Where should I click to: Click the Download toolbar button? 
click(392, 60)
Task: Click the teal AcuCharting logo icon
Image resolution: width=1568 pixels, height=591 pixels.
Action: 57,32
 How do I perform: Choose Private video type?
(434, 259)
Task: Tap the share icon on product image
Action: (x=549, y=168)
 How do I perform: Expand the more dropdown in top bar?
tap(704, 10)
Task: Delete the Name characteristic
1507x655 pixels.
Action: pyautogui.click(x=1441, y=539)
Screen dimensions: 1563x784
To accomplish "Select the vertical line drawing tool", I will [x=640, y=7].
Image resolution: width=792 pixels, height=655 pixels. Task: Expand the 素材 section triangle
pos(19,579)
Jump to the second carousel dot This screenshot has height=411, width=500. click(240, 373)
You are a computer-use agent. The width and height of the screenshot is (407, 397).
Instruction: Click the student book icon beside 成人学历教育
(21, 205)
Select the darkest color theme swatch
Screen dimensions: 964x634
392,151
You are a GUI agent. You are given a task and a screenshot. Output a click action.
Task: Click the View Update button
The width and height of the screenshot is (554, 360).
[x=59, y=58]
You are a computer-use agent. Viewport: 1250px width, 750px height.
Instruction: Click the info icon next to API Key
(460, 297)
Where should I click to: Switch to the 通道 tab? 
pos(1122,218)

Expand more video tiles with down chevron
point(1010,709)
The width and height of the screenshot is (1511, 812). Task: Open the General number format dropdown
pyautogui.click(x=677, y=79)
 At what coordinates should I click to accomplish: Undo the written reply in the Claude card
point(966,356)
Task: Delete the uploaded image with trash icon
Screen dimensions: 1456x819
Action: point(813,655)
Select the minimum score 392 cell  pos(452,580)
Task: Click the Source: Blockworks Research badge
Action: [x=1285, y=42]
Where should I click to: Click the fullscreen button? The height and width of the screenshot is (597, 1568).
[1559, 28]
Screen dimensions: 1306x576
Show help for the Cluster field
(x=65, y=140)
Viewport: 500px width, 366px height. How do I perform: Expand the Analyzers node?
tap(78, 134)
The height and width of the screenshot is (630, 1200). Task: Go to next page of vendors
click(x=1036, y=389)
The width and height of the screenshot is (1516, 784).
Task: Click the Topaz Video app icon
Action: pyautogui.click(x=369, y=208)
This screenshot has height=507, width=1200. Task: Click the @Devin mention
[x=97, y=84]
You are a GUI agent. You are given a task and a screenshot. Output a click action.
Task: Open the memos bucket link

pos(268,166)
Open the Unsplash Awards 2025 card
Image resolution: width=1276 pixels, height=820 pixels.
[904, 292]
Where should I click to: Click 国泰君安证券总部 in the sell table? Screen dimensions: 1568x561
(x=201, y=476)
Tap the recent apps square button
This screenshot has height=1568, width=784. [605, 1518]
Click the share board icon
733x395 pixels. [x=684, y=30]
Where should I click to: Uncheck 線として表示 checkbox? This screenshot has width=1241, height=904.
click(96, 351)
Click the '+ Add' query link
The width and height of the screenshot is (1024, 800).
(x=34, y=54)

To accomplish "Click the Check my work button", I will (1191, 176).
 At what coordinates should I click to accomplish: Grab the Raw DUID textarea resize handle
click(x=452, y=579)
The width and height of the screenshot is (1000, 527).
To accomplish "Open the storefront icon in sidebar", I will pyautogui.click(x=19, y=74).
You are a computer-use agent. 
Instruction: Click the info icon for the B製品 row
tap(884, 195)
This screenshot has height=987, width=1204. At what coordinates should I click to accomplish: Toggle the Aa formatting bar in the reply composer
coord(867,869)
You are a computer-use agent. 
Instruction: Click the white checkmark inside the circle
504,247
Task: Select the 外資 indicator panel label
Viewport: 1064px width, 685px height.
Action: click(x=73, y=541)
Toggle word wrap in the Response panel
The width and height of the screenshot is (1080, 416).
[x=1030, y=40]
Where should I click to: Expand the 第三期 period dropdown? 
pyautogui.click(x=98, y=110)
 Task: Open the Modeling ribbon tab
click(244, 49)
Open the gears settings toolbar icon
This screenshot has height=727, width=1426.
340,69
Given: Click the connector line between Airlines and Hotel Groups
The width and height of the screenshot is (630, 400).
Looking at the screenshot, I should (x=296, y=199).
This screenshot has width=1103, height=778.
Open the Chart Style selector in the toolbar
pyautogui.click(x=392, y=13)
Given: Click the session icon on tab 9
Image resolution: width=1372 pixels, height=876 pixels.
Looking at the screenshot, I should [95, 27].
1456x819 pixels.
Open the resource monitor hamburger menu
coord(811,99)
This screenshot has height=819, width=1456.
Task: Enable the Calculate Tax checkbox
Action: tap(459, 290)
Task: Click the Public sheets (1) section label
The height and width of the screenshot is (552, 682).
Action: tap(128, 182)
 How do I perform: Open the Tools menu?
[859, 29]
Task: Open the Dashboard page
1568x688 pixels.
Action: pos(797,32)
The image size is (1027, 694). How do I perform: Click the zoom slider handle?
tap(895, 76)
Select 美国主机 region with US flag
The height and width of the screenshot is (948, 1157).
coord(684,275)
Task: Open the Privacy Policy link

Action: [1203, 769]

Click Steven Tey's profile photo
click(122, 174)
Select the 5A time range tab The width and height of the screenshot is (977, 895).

[AIM OF THE TASK]: Format every line of the material above as a numbered list, leaving out the blank lines.

[RESPONSE]:
1. Where should I click to: Click the Download toolbar button? 
2. click(392, 60)
3. Task: Click the teal AcuCharting logo icon
4. Image resolution: width=1568 pixels, height=591 pixels.
5. Action: 57,32
6.  How do I perform: Choose Private video type?
7. (434, 259)
8. Task: Tap the share icon on product image
9. Action: (x=549, y=168)
10.  How do I perform: Expand the more dropdown in top bar?
11. tap(704, 10)
12. Task: Delete the Name characteristic
13. 1507x655 pixels.
14. Action: pyautogui.click(x=1441, y=539)
15. Screen dimensions: 1563x784
16. To accomplish "Select the vertical line drawing tool", I will [x=640, y=7].
17. Image resolution: width=792 pixels, height=655 pixels. Task: Expand the 素材 section triangle
18. pos(19,579)
19. Jump to the second carousel dot This screenshot has height=411, width=500. click(240, 373)
20. You are a computer-use agent. The width and height of the screenshot is (407, 397).
21. Instruction: Click the student book icon beside 成人学历教育
22. (21, 205)
23. Select the darkest color theme swatch
24. Screen dimensions: 964x634
25. 392,151
26. You are a GUI agent. You are given a task and a screenshot. Output a click action.
27. Task: Click the View Update button
28. The width and height of the screenshot is (554, 360).
29. [x=59, y=58]
30. You are a computer-use agent. Viewport: 1250px width, 750px height.
31. Instruction: Click the info icon next to API Key
32. (460, 297)
33. Where should I click to: Switch to the 通道 tab? 
34. pos(1122,218)
35. Expand more video tiles with down chevron
36. point(1010,709)
37. The width and height of the screenshot is (1511, 812). Task: Open the General number format dropdown
38. pyautogui.click(x=677, y=79)
39.  At what coordinates should I click to accomplish: Undo the written reply in the Claude card
40. point(966,356)
41. Task: Delete the uploaded image with trash icon
42. Screen dimensions: 1456x819
43. Action: point(813,655)
44. Select the minimum score 392 cell  pos(452,580)
45. Task: Click the Source: Blockworks Research badge
46. Action: [x=1285, y=42]
47. Where should I click to: Click the fullscreen button? The height and width of the screenshot is (597, 1568).
48. [1559, 28]
49. Screen dimensions: 1306x576
50. Show help for the Cluster field
51. (x=65, y=140)
52. Viewport: 500px width, 366px height. How do I perform: Expand the Analyzers node?
53. tap(78, 134)
54. The height and width of the screenshot is (630, 1200). Task: Go to next page of vendors
55. click(x=1036, y=389)
56. The width and height of the screenshot is (1516, 784).
57. Task: Click the Topaz Video app icon
58. Action: pyautogui.click(x=369, y=208)
59. This screenshot has height=507, width=1200. Task: Click the @Devin mention
60. [x=97, y=84]
61. You are a GUI agent. You are given a task and a screenshot. Output a click action.
62. Task: Open the memos bucket link
63. pos(268,166)
64. Open the Unsplash Awards 2025 card
65. Image resolution: width=1276 pixels, height=820 pixels.
66. [904, 292]
67. Where should I click to: Click 国泰君安证券总部 in the sell table? Screen dimensions: 1568x561
68. (x=201, y=476)
69. Tap the recent apps square button
70. This screenshot has height=1568, width=784. [605, 1518]
71. Click the share board icon
72. 733x395 pixels. [x=684, y=30]
73. Where should I click to: Uncheck 線として表示 checkbox? This screenshot has width=1241, height=904.
74. click(96, 351)
75. Click the '+ Add' query link
76. The width and height of the screenshot is (1024, 800).
77. (x=34, y=54)
78. To accomplish "Click the Check my work button", I will (1191, 176).
79.  At what coordinates should I click to accomplish: Grab the Raw DUID textarea resize handle
80. click(x=452, y=579)
81. The width and height of the screenshot is (1000, 527).
82. To accomplish "Open the storefront icon in sidebar", I will pyautogui.click(x=19, y=74).
83. You are a computer-use agent. 
84. Instruction: Click the info icon for the B製品 row
85. tap(884, 195)
86. This screenshot has height=987, width=1204. At what coordinates should I click to accomplish: Toggle the Aa formatting bar in the reply composer
87. coord(867,869)
88. You are a computer-use agent. 
89. Instruction: Click the white checkmark inside the circle
90. 504,247
91. Task: Select the 外資 indicator panel label
92. Viewport: 1064px width, 685px height.
93. Action: click(x=73, y=541)
94. Toggle word wrap in the Response panel
95. The width and height of the screenshot is (1080, 416).
96. [x=1030, y=40]
97. Where should I click to: Expand the 第三期 period dropdown? 
98. pyautogui.click(x=98, y=110)
99.  Task: Open the Modeling ribbon tab
100. click(244, 49)
101. Open the gears settings toolbar icon
102. This screenshot has height=727, width=1426.
103. 340,69
104. Given: Click the connector line between Airlines and Hotel Groups
105. The width and height of the screenshot is (630, 400).
106. Looking at the screenshot, I should (x=296, y=199).
107. This screenshot has width=1103, height=778.
108. Open the Chart Style selector in the toolbar
109. pyautogui.click(x=392, y=13)
110. Given: Click the session icon on tab 9
111. Image resolution: width=1372 pixels, height=876 pixels.
112. Looking at the screenshot, I should [95, 27].
113. 1456x819 pixels.
114. Open the resource monitor hamburger menu
115. coord(811,99)
116. This screenshot has height=819, width=1456.
117. Task: Enable the Calculate Tax checkbox
118. Action: tap(459, 290)
119. Task: Click the Public sheets (1) section label
120. The height and width of the screenshot is (552, 682).
121. Action: tap(128, 182)
122.  How do I perform: Open the Tools menu?
123. [859, 29]
124. Task: Open the Dashboard page
125. 1568x688 pixels.
126. Action: pos(797,32)
127. The image size is (1027, 694). How do I perform: Click the zoom slider handle?
128. tap(895, 76)
129. Select 美国主机 region with US flag
130. The height and width of the screenshot is (948, 1157).
131. coord(684,275)
132. Task: Open the Privacy Policy link
133. Action: [1203, 769]
134. Click Steven Tey's profile photo
135. click(122, 174)
136. Select the 5A time range tab The width and height of the screenshot is (977, 895).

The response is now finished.